Space ballet: 2 Neptune moons perform an unusual orbital dance
Space.com (11/15): Neptune’s two innermost moons are locked in an unusual “dance of avoidance,” with their perfect choreography ensuring the moons never get too close to each other. That’s a tricky feat, since their orbital paths are separated by just 1,150 miles (1,850 kilometers). But the moons themselves never come closer than within 2,200 miles (3,450 kilometers) — a few hundred miles shorter than the width of the U.S.

Physicists just created the most detailed simulation of the universe in history
Live Science (11/19): The formation of galaxies is a complex dance between matter and energy, occurring on a stage of cosmic proportions and spanning billions of years. How the diversity of structured and dynamic galaxies we observe today arose from the fiery chaos of the Big Bang remains one of the most difficult unsolved puzzles of cosmology. In search of answers, an international team of scientists has created the most detailed large-scale model of the universe to date, a simulation they call TNG50.

Advocates promote planetary defense mission ahead of ESA ministerial
SpaceNews.com (11/18): Speaking from Berlin, Germany, planetary defense backers are calling on the European Space Agency (ESA) to support the Hera mission. Hera would be a companion to NASA’s Double Asteroid Redirect Mission, or DART, a mission to send a spacecraft and impactor to the asteroid Didymos and its companion Didymoon to demonstrate a planetary defense strategy. The impactor is to strike the asteroid moon in 2022. After a delay in previous mission plans, Hera would arrive four years later to assess Didymoon’s fate.

Other News

NASA announces ninth consecutive clean financial audit opinion 
NASA (11/19): Even with the challenge of an accelerated return to the surface of the Moon with human explorers in 2024, NASA sports a favorable audit of its 2019 financial activities for a ninth consecutive year. The agency spends less than half of 1 percent of the U.S. federal budget on human space exploration, science and technology and aeronautics.

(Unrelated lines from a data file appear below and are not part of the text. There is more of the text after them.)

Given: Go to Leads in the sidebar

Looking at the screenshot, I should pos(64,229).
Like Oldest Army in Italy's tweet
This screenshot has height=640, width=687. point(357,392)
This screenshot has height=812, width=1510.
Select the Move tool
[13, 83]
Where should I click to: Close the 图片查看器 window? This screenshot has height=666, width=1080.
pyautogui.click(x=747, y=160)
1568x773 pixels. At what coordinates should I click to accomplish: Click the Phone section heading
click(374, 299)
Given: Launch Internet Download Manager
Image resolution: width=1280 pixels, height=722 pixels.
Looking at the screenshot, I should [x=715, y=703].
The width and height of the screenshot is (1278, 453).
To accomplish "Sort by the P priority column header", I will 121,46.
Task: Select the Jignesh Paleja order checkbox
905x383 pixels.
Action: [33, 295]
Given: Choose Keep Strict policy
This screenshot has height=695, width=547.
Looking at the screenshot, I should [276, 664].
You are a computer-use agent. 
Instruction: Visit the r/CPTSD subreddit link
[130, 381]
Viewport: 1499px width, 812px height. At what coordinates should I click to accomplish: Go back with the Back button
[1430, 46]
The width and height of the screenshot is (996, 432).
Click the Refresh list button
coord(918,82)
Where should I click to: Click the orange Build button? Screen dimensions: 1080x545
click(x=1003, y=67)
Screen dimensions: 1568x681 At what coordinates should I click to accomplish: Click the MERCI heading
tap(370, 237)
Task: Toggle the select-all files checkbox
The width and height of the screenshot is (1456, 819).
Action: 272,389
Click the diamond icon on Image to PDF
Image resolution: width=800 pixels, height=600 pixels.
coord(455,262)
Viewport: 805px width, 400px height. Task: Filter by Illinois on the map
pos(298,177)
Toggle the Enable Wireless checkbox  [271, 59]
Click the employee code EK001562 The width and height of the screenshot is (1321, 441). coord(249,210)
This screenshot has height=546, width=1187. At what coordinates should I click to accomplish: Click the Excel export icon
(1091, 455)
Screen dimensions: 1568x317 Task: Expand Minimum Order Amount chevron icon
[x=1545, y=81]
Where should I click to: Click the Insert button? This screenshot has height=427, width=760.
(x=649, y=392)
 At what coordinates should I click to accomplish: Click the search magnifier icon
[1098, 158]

ESA Director General calls for aggressive action on space debris
SpaceNews.com (11/19): Jan Woerner, director general of the European Space Agency (ESA), called Tuesday for aggressive action in confronting the low Earth orbit threat to science and commerce from orbital space debris. Woerner spoke Tuesday at the Space Tech Expo Europe in Bremen, Germany.

China’s Kuaizhou launcher flies for second time in four days
Spaceflightnow.com (11/19): With just a four day interlude, China this week demonstrated the turnaround capabilities of its solid fueled, small launch vehicle, the four-stage Kuaizhou 1A, on Sunday with the launching two small satellites from the same launch complex.